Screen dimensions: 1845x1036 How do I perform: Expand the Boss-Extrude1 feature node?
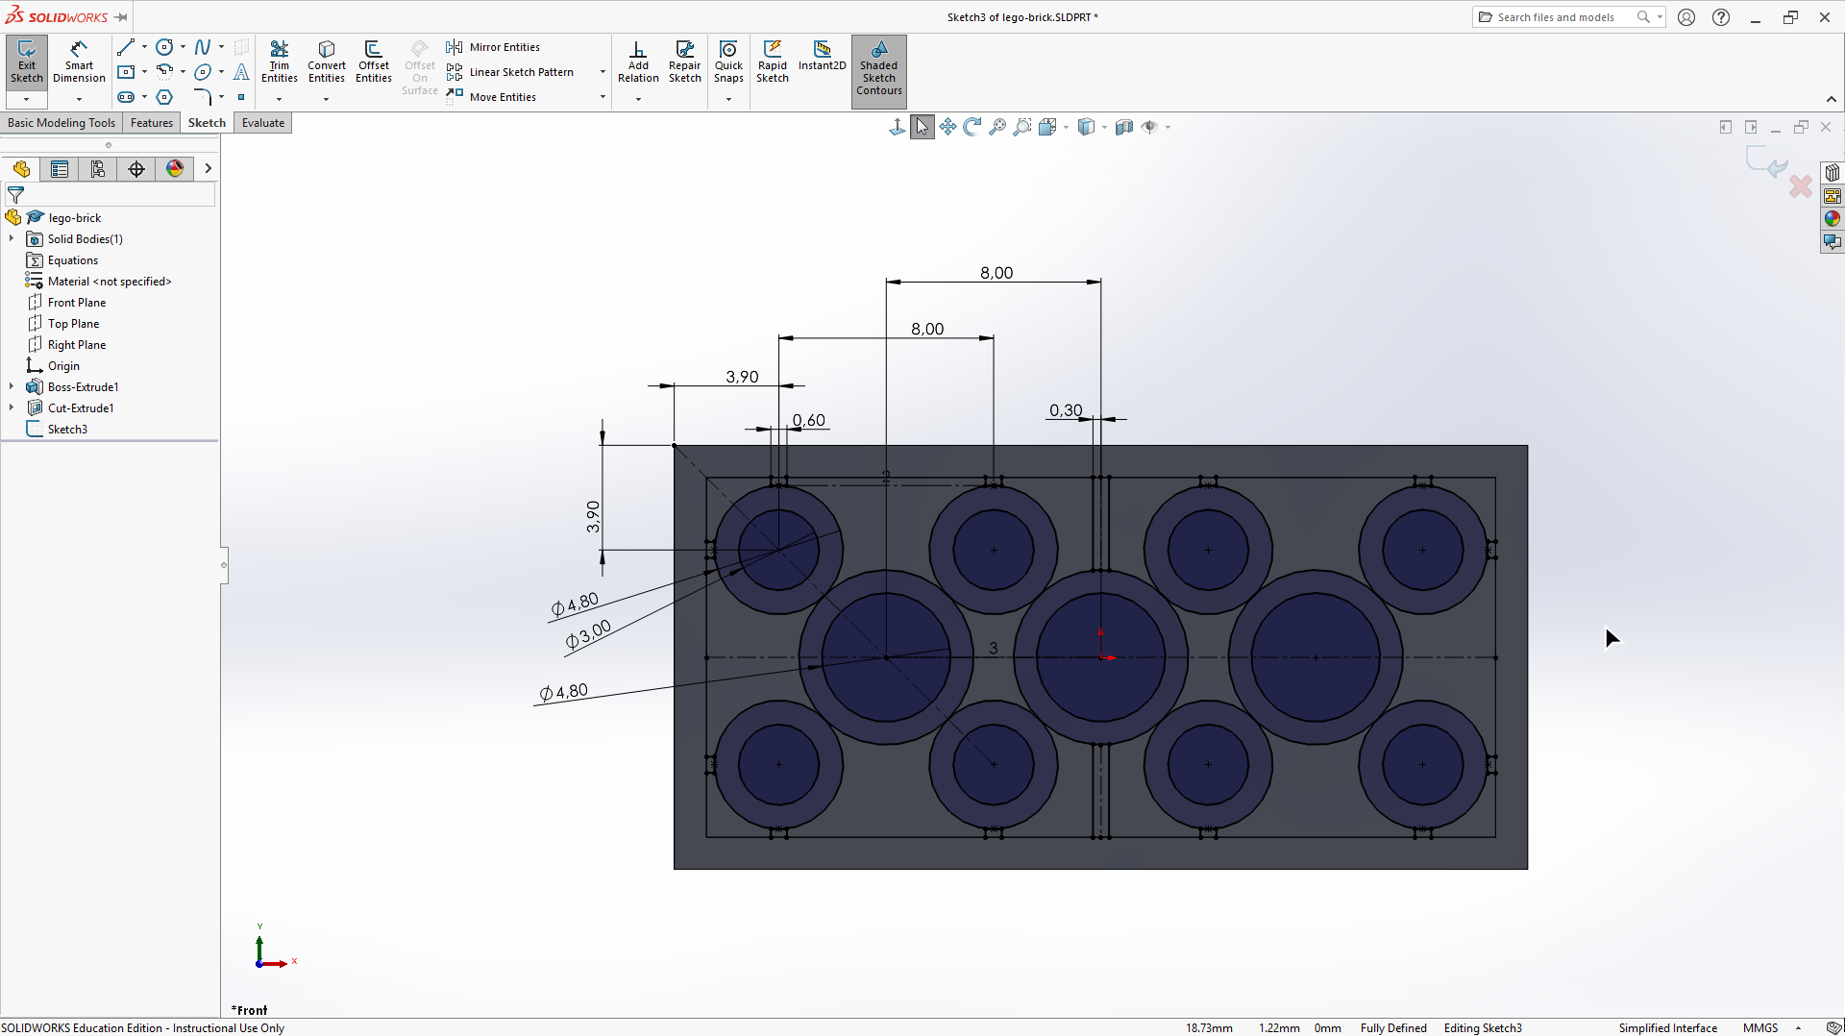tap(12, 386)
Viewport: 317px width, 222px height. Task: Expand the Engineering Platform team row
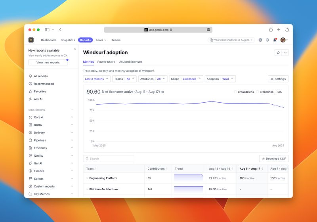(x=87, y=178)
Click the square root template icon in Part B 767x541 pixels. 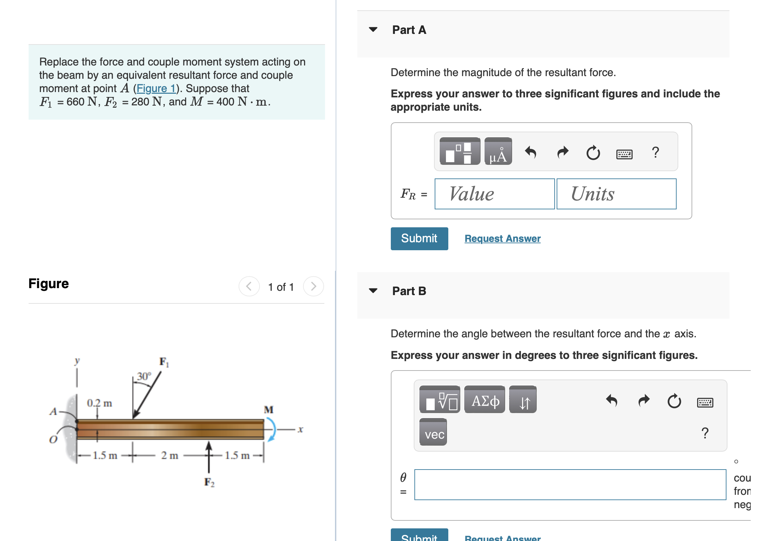(x=440, y=400)
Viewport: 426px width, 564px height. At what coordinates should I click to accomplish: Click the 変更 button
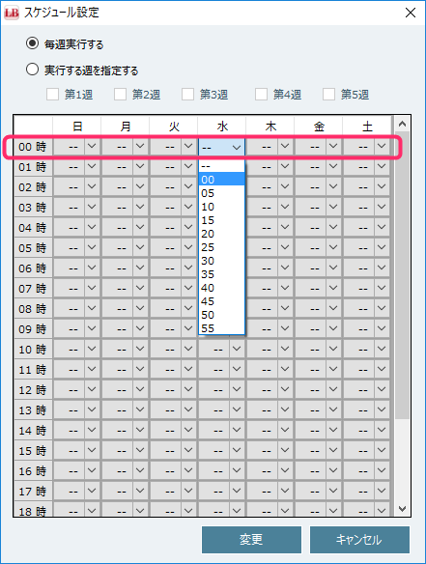click(x=251, y=540)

##########

- Problem to work on
From the line holding "Viewport: 426px width, 564px" to the last line of the listing, please output each line exactly as it stands. Pictures stay out of the copy.

- Task result
Viewport: 426px width, 564px height. At what coordinates should I click to accomplish: Click the 変更 button
click(x=251, y=540)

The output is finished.